Not long before that Valek had poisoned my dog, and I wanted very much to have this one. I ran to the path. The dog hunched himself strangely without moving his neck, and, looking at me with his green, hungry eyes, leaped into the forest, with his tail between his legs. His movements were not those of a dog, and when I whistled, he hurled himself wildly into the bushes.
“You saw?” said grandmother, smiling. “At first I was deceived. I thought it was a dog. I looked again and saw that I was mistaken. He had the fangs of a wolf, and the neck, too. I was quite frightened. ‘Well,’ I said, ‘if you are a wolf, take yourself off!’ It is a good thing that wolves are not dangerous in the summer.”
She was never afraid in the forest, and always found her way home unerringly. By the smell of the grass she knew what kind of mushrooms ought to be found in such and such a place, what sort in another, and often examined me in the subject.
“What sort of trees do this and that fungus love? How do you distinguish the edible from the poisonous?”
By hardly visible scratches on the bark of a tree she showed me where the squirrel had made his home in a hollow, and I would climb up and ravage the nest of tlie animal, robbing him of his winter store of nuts. Sometimes there were as many as ten pounds in one nest. And one day, when I was thus engaged, a hunter planted twenty-seven shot in the right side of my body. Grandmother got eleven of them out with a needle, but the rest remained under my skin for many years, coming out by degrees.
Grandmother was pleased with me for bearing pain patiently.
“Brave boy!” she praised me. “He who is most patient will be the cleverest.”
Whenever she had saved a little money from the sale of mushrooms and nuts, she used to lay it on window-sills as “secret alms,” and she herself went about in rags and patches even on Sundays.
“You go about worse than a beggar. You put me to shame,” grumbled grandfather.
“What does it matter to you? I am not your daughter. I am not looking for a husband.”
Their quarrels had become more frequent.
“I am not more sinful than others,” cried grandfather in injured tones, “but my punishment is greater.”
Grandmother used to tease him.
“The devils know what every one is worth.” And she would say to me privately: “My old man is frightened of devils. See how quickly he is aging! It is all from fear; eh, poor man!”
I had become very hardy during the summer, and quite savage through living in the forest, and I had lost all interest in the life of my contemporaries, such as Ludmilla. She seemed to me to be tiresomely sensible.
One day grandfather returned from the town very wet. It was autumn, and the rains were falling. Shaking himself on the threshold like a sparrow, he said triumphantly:
“Well, young rascal, you are going to a new situation tomorrow.”
“Where now?” asked grandmother, angrily.
“To your sister Matrena, to her son.”
“O Father, you have done very wrong.”
“Hold your tongue, fool!
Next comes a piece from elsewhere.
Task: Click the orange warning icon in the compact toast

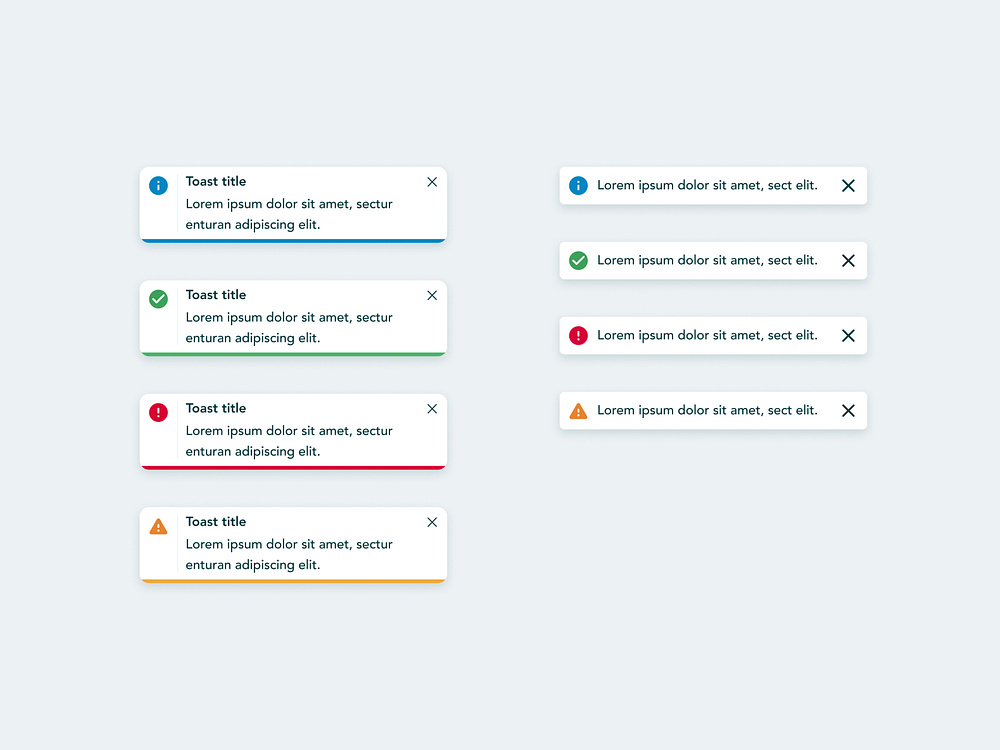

They will make a man of him.”
Grandmother let her head droop and said nothing more.
In the evening I told Ludmilla that I was going to live in the town.
“They are going to take me there soon,” she informed me, thoughtfully. “Papa wants my leg to be taken off altogether. Without it I should get well.”
She had grown very thin during the summer; the skin of her face had assumed a bluish tint, and her eyes had grown larger.
“Are you afraid?” I asked her.
“Yes,” she replied, and wept silently.
I had no means of consoling her, for I was frightened myself at the prospect of life in town. We sat for a long time in painful silence, pressed close against each other. If it had been summer, I should have asked grandmother to come begging with me, as she had done when she was a girl. We might have taken Ludmilla with us; I could have drawn her along in a little cart. But it was autumn. A damp wind blew up the streets, the sky was heavy with rain-clouds, the earth frowned. It had begun to look dirty and unhappy.